Direkt zum Seiteninhalt

Mütze #11

Rezensionen/Lesetipp > Rezensionen, Besprechungen



Jan Kuhlbrodt

Postmoderne und Kommunismus
oder
Die Suche nach dem heiligen Gral



Es ist gut, dass es Literaturzeitschriften gibt, und es ist auch gut dass es das Internet gibt. Denn ohne die Literaturzeitschrift Mütze #11 wäre ich nicht, zumindest nicht zum jetzigen Zeitpunkt, auf Spicer gestoßen, und ohne das Netz hätte es wohl eine Weile gedauert, bis ich dieses Gedicht gefunden hätte. Dass ich es irgendwann gefunden hätte, dessen bin ich mir jedoch gewiss, denn soweit reicht, denke ich, die Folgerichtigkeit historischer und literarischer Prozesse. Wenngleich ich meiner Gewissheit auch nicht mehr vertraue. Die Postmoderne nämlich hat mir meine Gewissheiten nicht genommen, nur mein Vertrauen. Gewissheiten überlagern sich mittlerweile, werden undurchschaubares Geflecht. Paradox, aber wahr.

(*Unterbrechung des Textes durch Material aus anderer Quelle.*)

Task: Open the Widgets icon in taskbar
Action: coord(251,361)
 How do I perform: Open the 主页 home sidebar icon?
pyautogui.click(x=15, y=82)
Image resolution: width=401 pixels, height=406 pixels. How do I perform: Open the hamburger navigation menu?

Und bei der Recherche im Netz, die durch die Mütze ausgelöst wurde, fand ich folgenden Text:

Jack Spicer
Thing Language (First Poem)

This ocean, humiliating in its disguises
Tougher than anything.
No one listens to poetry. The ocean
Does not mean to be listened to. A drop
Or crash of water. It means
Nothing.
It
Is bread and butter
Pepper and salt. The death
That young men hope for. Aimlessly
It pounds the shore. White and aimless signals. No
One listens to poetry.


Dieses Gedicht als Intro. Und in der Hoffnung, dass meine Euphorie, die die Lektüre auslöste, sich auch auf andere Leser überträgt.

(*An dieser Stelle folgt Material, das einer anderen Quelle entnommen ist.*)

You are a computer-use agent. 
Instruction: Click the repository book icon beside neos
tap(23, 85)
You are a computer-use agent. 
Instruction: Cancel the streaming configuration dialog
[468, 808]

Es geht also um Mütze #11, die aktuelle Ausgabe jener Literaturzeitschrift, auf die ich nicht mehr verzichten kann, weil sie mein Bewusstsein jedes Mal derart ablenkt, dass ich meine Gedanken neu zusammenfügen muss. Ähnlich geht es mir bei der Lektüre des Schreibheftes. Und merkwürdigerweise zurrt ein Name die beiden aktuellen Lektüren zusammen. Denn Stefan Ripplinger ist in beiden aktuellen Heften als Übersetzer und Kommentator vertreten. Im Schreibheft als Übersetzer aus dem Französischen, es handelt sich um einen Text von Jaques Decour, einem Autoren, der 1942 während der deutschen Besatzung in Paris hingerichtet wurde. Decour wurde 32 Jahre alt. Die hier abgedruckte Erzählung war Decours letzte und klingt in einer Reihe aphoristischer Fragmente aus:

„Ich habe den Rhythmus verloren. An der sich wölbenden Decke meines nächtlichen Kerkers gibt es weder Einschnitt noch Stern. Weniger und weniger existiert die Zeit.“


In der Postmoderne spiegelt sich eine Zerfallserfahrung. Es ist die Erfahrung des Zerfalls einer Illusion. Geschichte, Historische Abläufe erweisen sich jenseits der Interpretationen als vollkommen inkonsistent. Die Zukunft ist mehr als nur offen, die Zukunft ist ein wabernder Nebel, der aus der Vergangenheit her sich in Künftigem spiegelt. Spätestens seit dem Nationalsozialismus hat sich der Glaube an Fortschritt als Irrglaube erwiesen.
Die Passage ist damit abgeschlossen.